Old and new buildings side by side in Malta.

Jean's Journal: Our milkman was our 'RIP'

by Jean Farrell

Last week I wrote about how interesting RIP notices can be. The condolences added to these are also of interest and many folk like to watch funeral Masses online.

Mind you, this is definitely an age thing. I was in my friend Mary’s house recently when a RIP notice came in on her phone. Her two daughters were there. Well, they laughed disdainfully at us both. “Will you stop being so interested in the dead,” they said. “Get a life instead!” They had a point!

I’m sure we thought the very same thing, long ago, as we watched our parents poring over the full page of death notices that were then in all national newspapers.

We didn’t need RIP, back in the 1950s and 60s, to know of local deaths. Our milkman served that purpose. Very early, every morning, Brian Scanlon left Coosan with churn loads of what is now known as ‘raw milk.’

Brian called to lots of houses all over the far-side of town delivering his milk. This was unpasteurised creamy milk, fresh from Coosan cows. Brian was a most friendly out-going man.

By the time he crossed the bridge to our house, he had gathered all the news of the town. I can clearly see himself and my mother talking about the latest deaths.

Whenever I walk around Coosan graveyard, I pass the graves of some of these people. I think of Brian Scanlon telling of their demise, standing in our old kitchen, long ago.

Another thing that always comes into my mind, in graveyards, is the very thought-provoking poem, ‘Elegy in a Country Churchyard,’ written by Thomas Gray, around 1750.

We had a great English teacher in Convent of Mercy Moate. She explained this poem very well to us and it made a big impression on me.

As the poet walked around a rural graveyard, he thought about the fact that some of those buried there could have been very famous – if they had been born into a different place, or at a different time.

‘Full many a gem of purest ray serene, the dark unfathomed caves of ocean bear. Full many a flower is born to blush unseen, and waste its sweetness on the desert air.

Some mute inglorious Milton here may rest, some Cromwell guiltless of his country's blood.

Far from the madding crowd's ignoble strife, their sober wishes never learned to stray.’

My English teacher, in Moate, was called Sister De Lourdes. Her ‘real’ name was Mairead Ryan. She was from Fardrum. This nun was actually a first-cousin of Noel Ryan, who died recently. You will have read all the tributes to him, in this paper. The whole town has mourned Noel’s sad sudden death in Malta.

On Tuesday, April 1, my sisters and I stood waiting for the bus to the airport, down at Arcadia, here in Athlone. Who should come along, only Noel Ryan and his wife Deirdre.

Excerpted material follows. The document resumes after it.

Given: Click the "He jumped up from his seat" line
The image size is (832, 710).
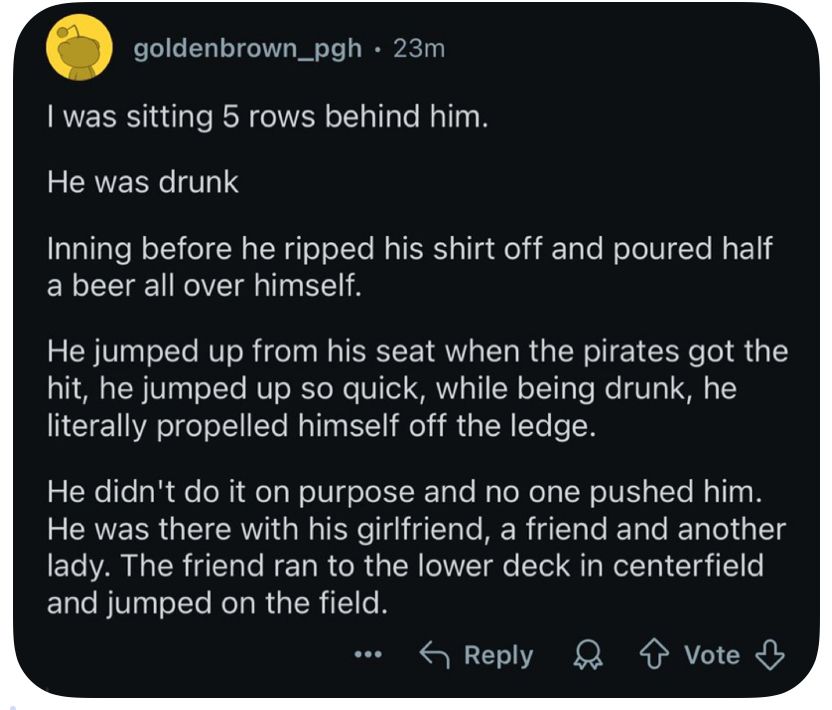Looking at the screenshot, I should click(x=418, y=352).
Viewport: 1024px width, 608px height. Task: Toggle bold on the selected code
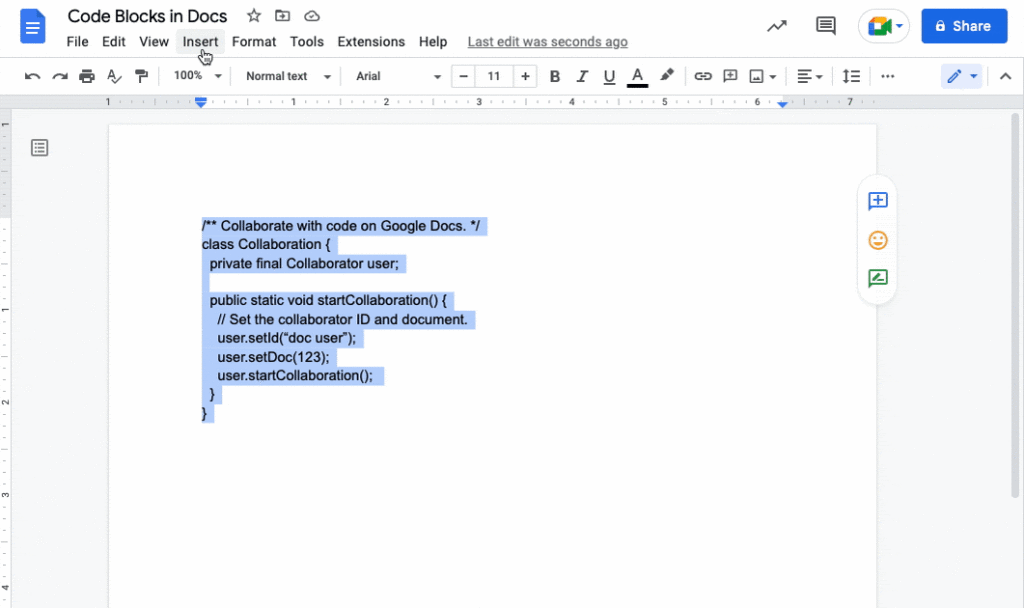[x=555, y=76]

We established that we were all flying to Malta, on the same flight. We chatted together for ages, because the bus was delayed. They were going to Malta for a fortnight and we were going for a week.

We met again a few times in Dublin airport. When we all landed in Malta, taxi drivers were waiting for us, holding up mobiles phones with passengers’ names displayed on them.

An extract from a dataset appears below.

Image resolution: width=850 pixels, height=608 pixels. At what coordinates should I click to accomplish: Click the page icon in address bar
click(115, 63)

However, one man was holding up a huge piece of cardboard with RYAN written on it, in large writing. My sister turned around to Noel and said, “There’s your name up, big and bright.” He made some funny comment and that is the last time we saw Noel. Little did he know what disaster lay ahead. May he rest in peace.

From death to birth – or even pre-birth. I was reading an account of a couple who desperately wanted a baby, but were unable to conceive. IVF was much too expensive for them.

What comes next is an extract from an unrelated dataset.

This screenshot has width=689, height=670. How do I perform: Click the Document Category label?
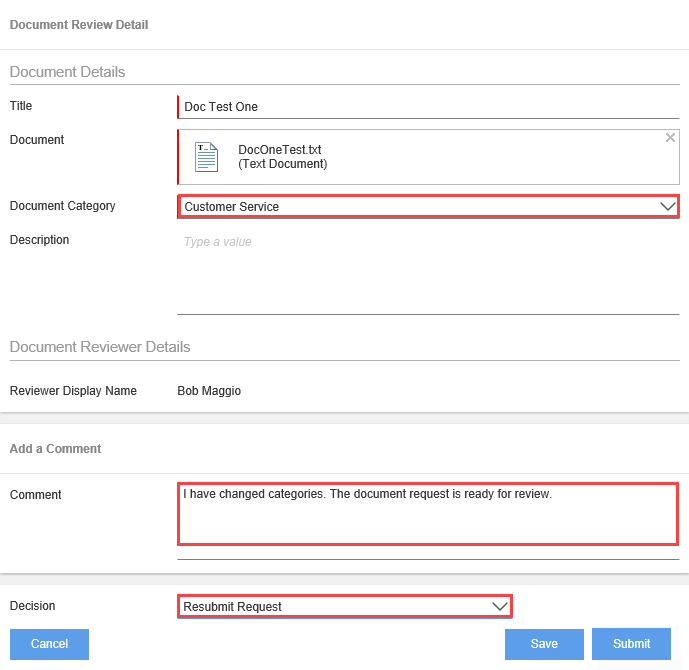[63, 206]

The woman wrote, “One day, scouring an adoption agency’s newsletter, I spotted something I had never heard of before. I read that you could adopt an embryo that was no longer needed after someone else’s IVF journey. It was quicker, cheaper and easier done than using donor eggs and sperm separately.” She did this and went on to give birth to a healthy baby daughter.

I will try and explain what I think it means – because it is amazing. Many couple use IVF in order to conceive a baby. This is an expensive and harrowing procedure. What happens is that fertile eggs are removed from a woman’s body. In a test tube, these are mixed with her husband’s sperm. Fertilisation occurs. A few of these fertilised eggs are then implanted into the mother’s womb. Sometimes one or two remain there and grow into babies. Sometimes they don’t.

Back to the test tube - the fertilised eggs (or embryos) that are not implanted into the mother’s womb are often frozen, to be used again, perhaps.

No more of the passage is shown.